## Aim of the exercise
Produce a copy of every line in the records that holds the string "Política".
** Exercise data follows **
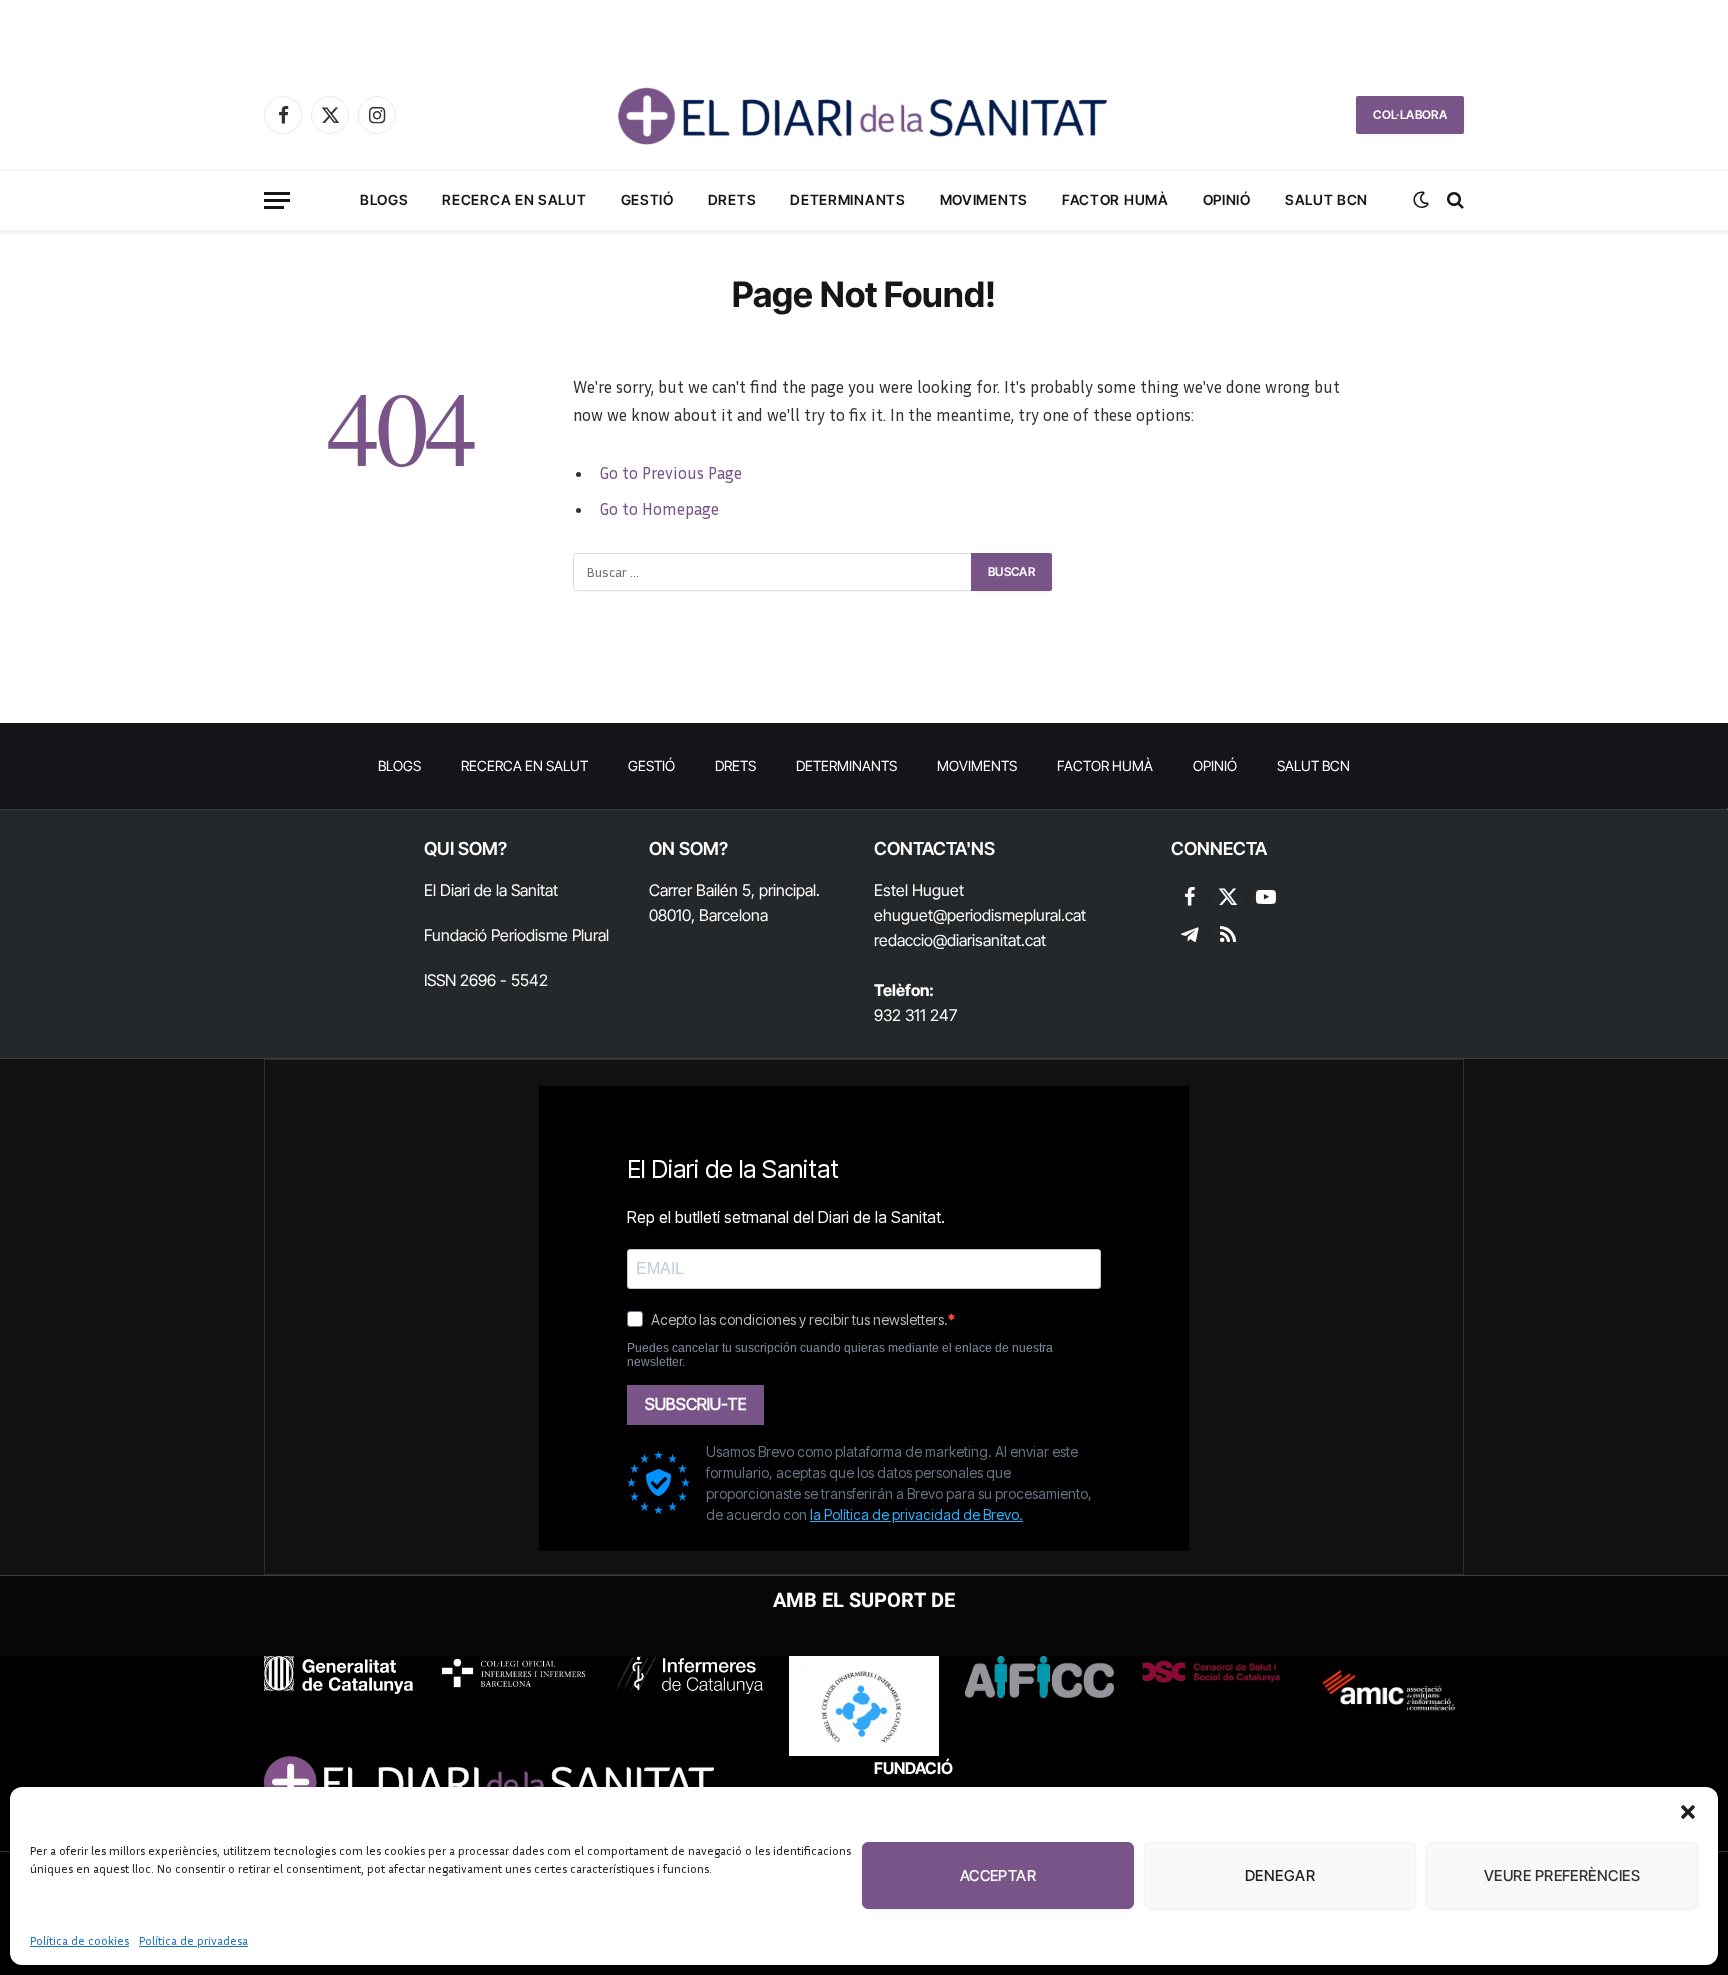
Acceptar (998, 1875)
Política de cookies (79, 1940)
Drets (732, 199)
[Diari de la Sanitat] (864, 115)
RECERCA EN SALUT (514, 199)
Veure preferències (1562, 1875)
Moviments (984, 199)
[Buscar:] (773, 572)
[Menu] (277, 200)
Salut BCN (1326, 199)
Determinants (847, 199)
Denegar (1280, 1875)
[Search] (1453, 200)
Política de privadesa (193, 1940)
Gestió (647, 199)
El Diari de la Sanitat (491, 890)
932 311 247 (915, 1015)
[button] (1688, 1812)
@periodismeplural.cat (1009, 915)
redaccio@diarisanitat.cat (960, 940)
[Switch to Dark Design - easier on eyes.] (1421, 200)
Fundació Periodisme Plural (516, 935)
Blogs (384, 199)
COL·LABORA (1410, 114)
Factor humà (1115, 199)
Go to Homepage (659, 509)
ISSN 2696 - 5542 (486, 980)
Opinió (1227, 199)
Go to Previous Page (670, 473)
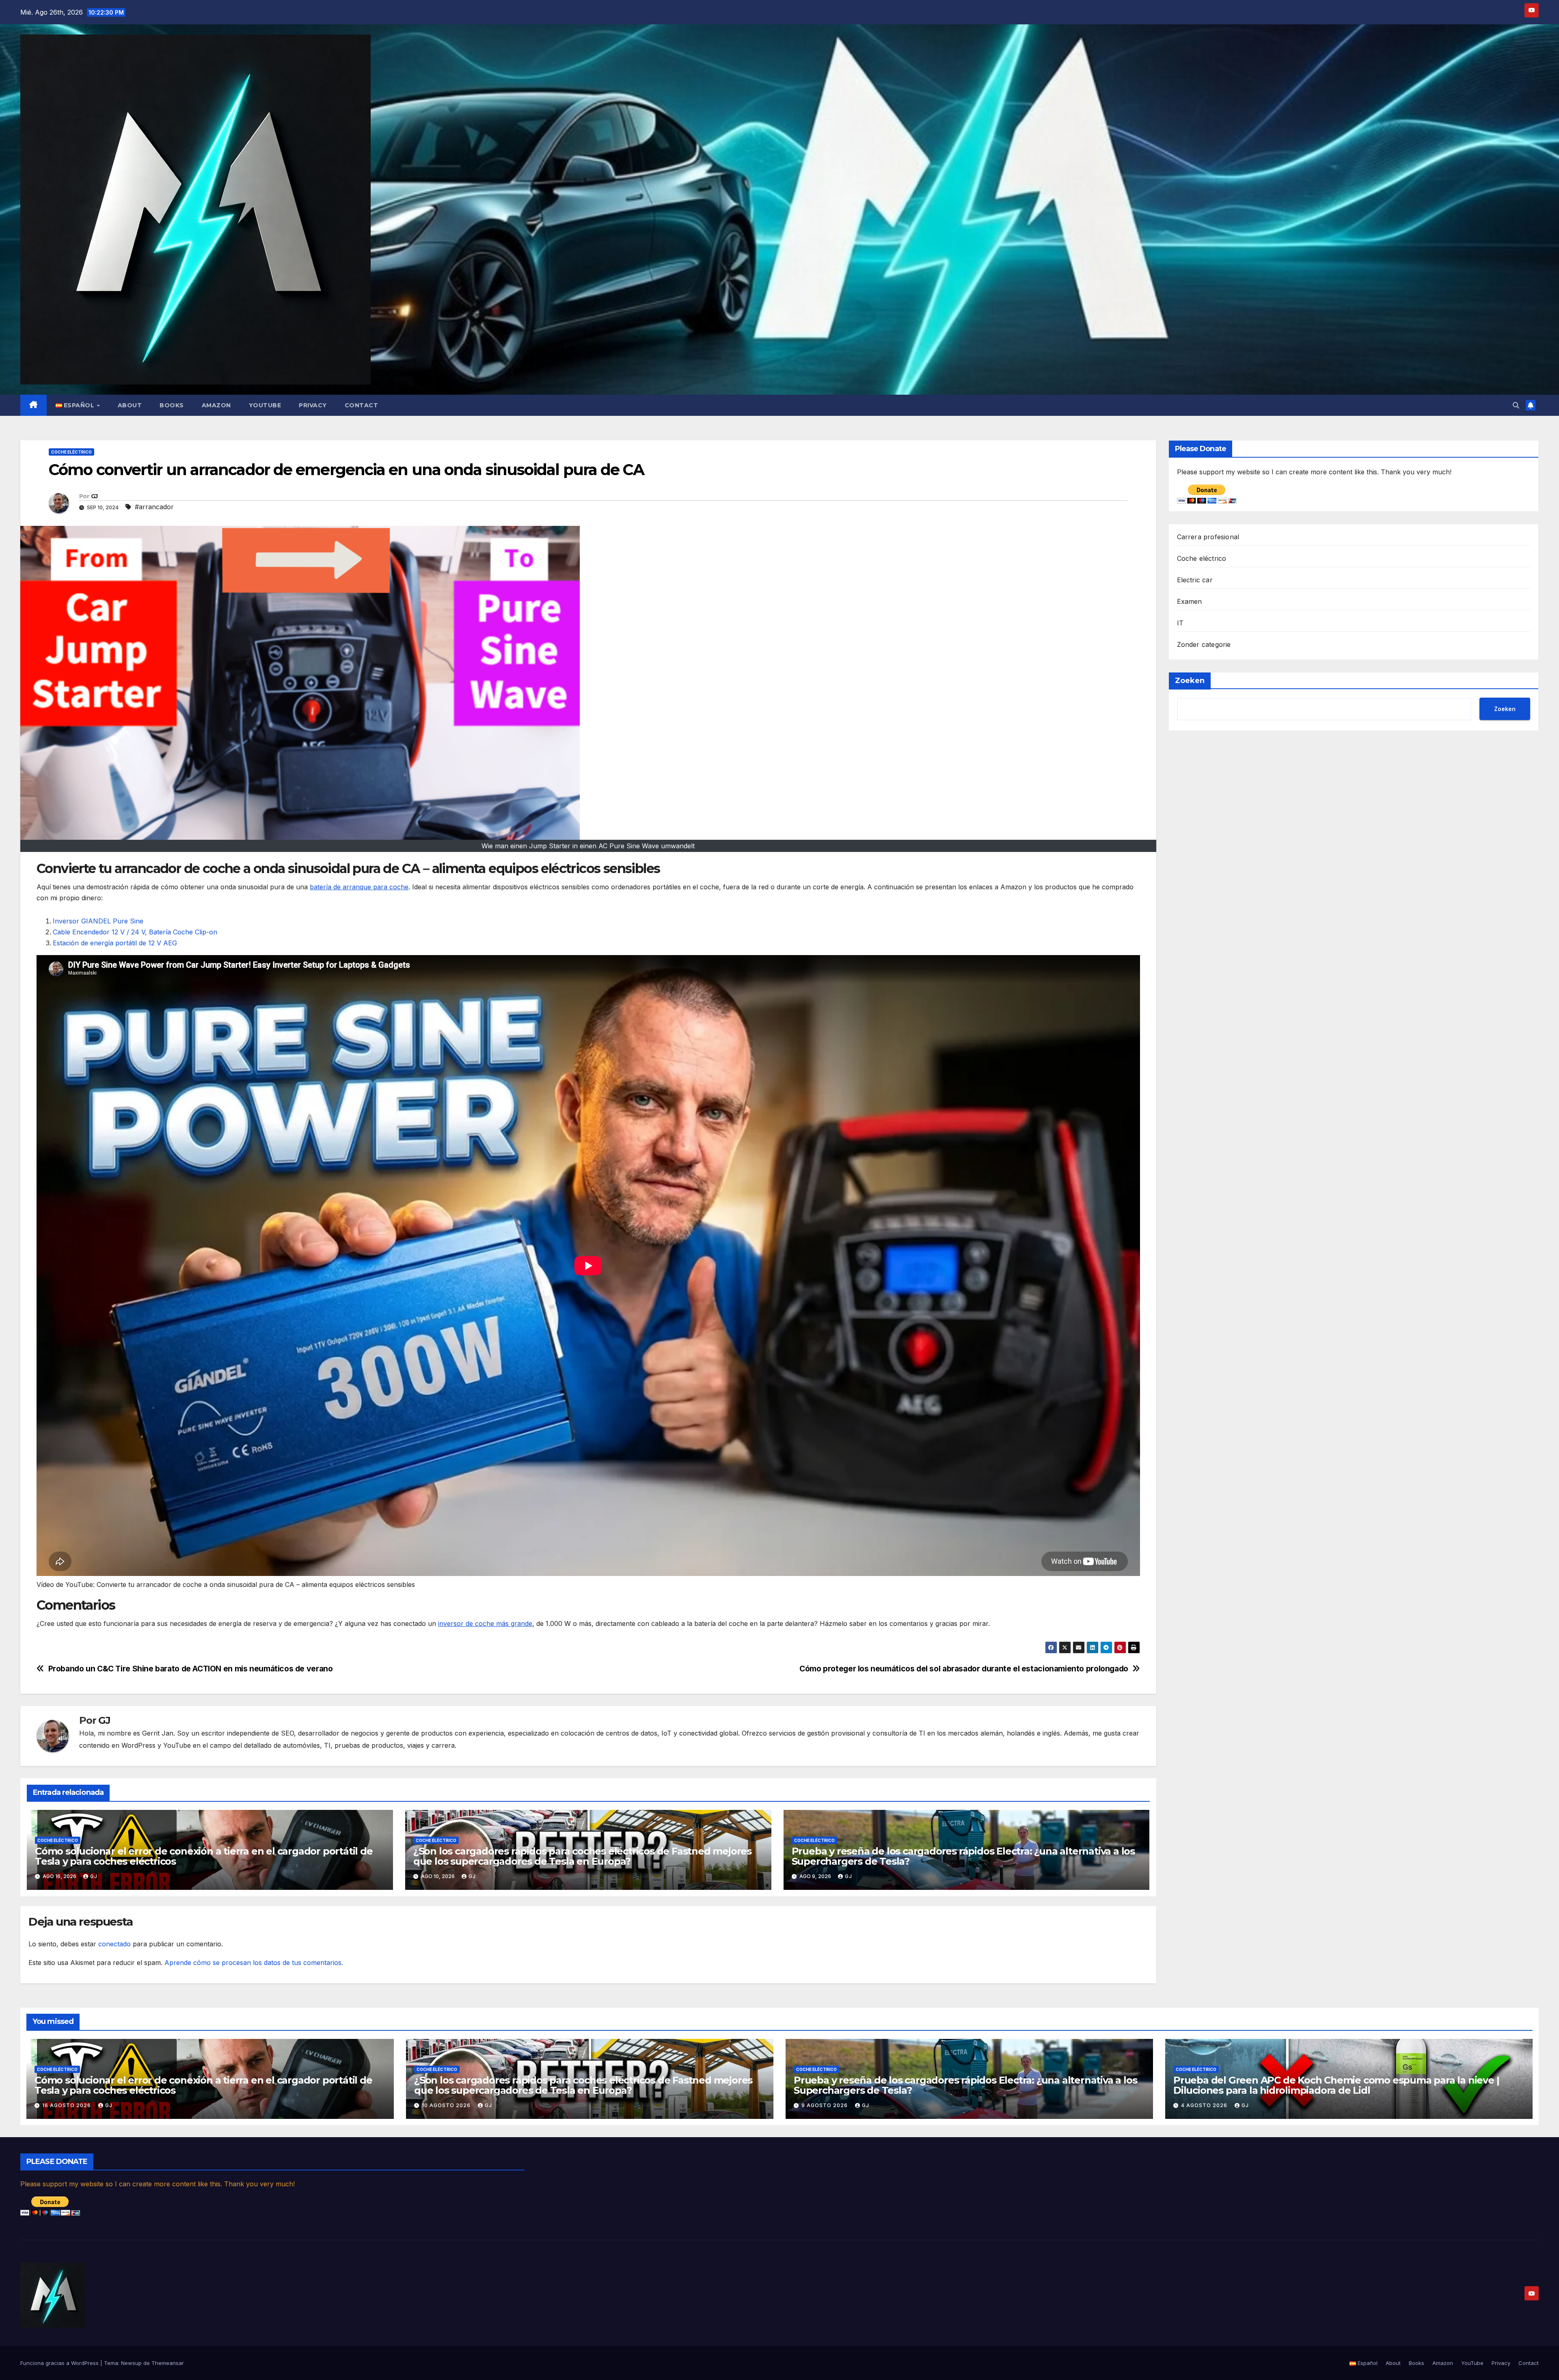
** End of Exercise data **
## Solution to this problem
Política de cookies (79, 1940)
Política de privadesa (193, 1940)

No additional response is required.